Es verdad que las reuniones familiares dan para mucho, para comedias y para auténticos dramas. ¿Cómo es una reunión de familia en casa de la familia Larrañaga?

¿Sabes qué pasa? Que los Larrañaga nos reunimos poco (risas). Nos vemos a diario, es decir, no hay reuniones familiares normales como hace la gente cuando no se ve tanto. Nosotros trabajamos juntos, yo tengo una relación espléndida con mi madre, con mis hermanos, nos vemos constantemente, trabajamos juntos constantemente. Entonces, las reuniones son mucho más normales. Lo que tenemos es que nos llevamos muy bien, somos una familia muy piña. Esto de clavarse los tenedores no ha pasado nunca. Además, te digo, ¿si no cómo íbamos a trabajar juntos? (risas). Yo voy  a cumplir 55 años, llevo desde los 24 que no trabajo nada más que con mi familia. Imagínate si no hay un entendimiento absoluto, cómo vas a poder trabajar tantísimos años y feliz. Además hasta un punto que ya no es el hecho de trabajar sino de hacerlo juntos, la ilusión ya trasciende, es hacerlo juntos, crearlo juntos, vivir tensiones juntos, los éxitos juntos, las ilusiones, los momentos de la vida, el teatro, ahí estamos todos. Es muy especial. Vivimos en la misma ciudad, nos vemos mucho. Yo ahora he entendido un poco más esto de las familias porque tengo un hijo que está estudiando en Inglaterra y ahora con la vuelta de mi hijo entiendes más, por ejemplo, las Navidades, porque hay alguien al que llevas tres meses sin ver y ahora vuelve por Navidad, eso del anuncio (risas). Pero para nosotros es todo muy normal, nos vemos a diario, hablamos a diario, las reuniones son muy normales. Hay mucho entendimiento.

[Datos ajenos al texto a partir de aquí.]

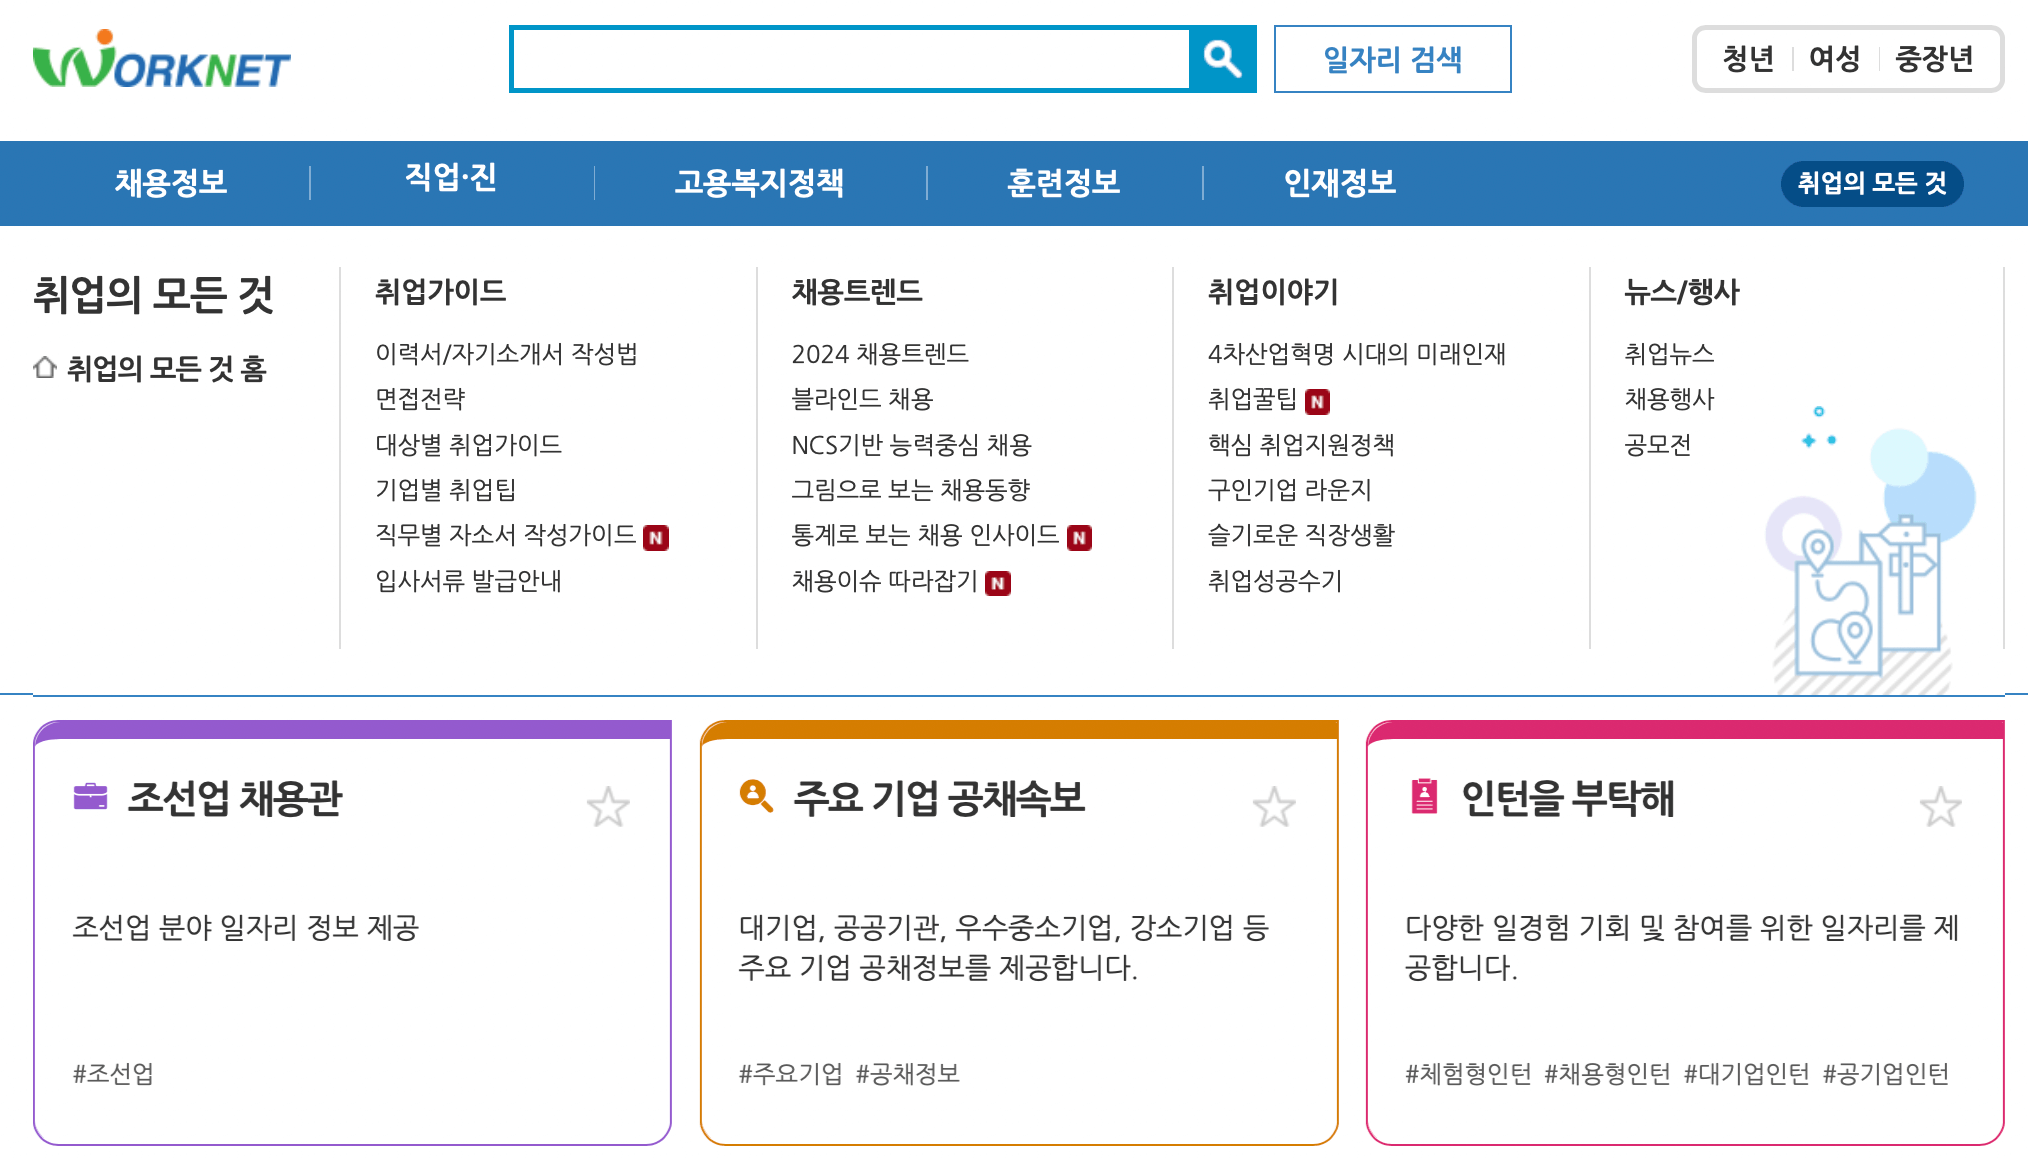Expand the 채용정보 navigation menu

(x=172, y=183)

¿Qué hace de “El reencuentro” una propuesta irresistible?

Yo creo que es diferente, hablamos de familia, pero es diferente. A mí me gusta mucho ese punto en el que de pronto dices cuántas funciones ves tú que no sean clásicos en las que dos tías de una edad estén ahí juntas haciendo esta sesión de crossfit, de peleas, de amores, de comedia, de ternura… Si yo tuviera que ver una función, yo quiero ver esta. Vernos a las dos, pegamos mucho, todo, es un poco distinta a las funciones que habitualmente vemos. Hay muchos ingredientes. Y, sobre todo, lo que hay es un divertimento muy grande. ¡Y para hacerla no te digo!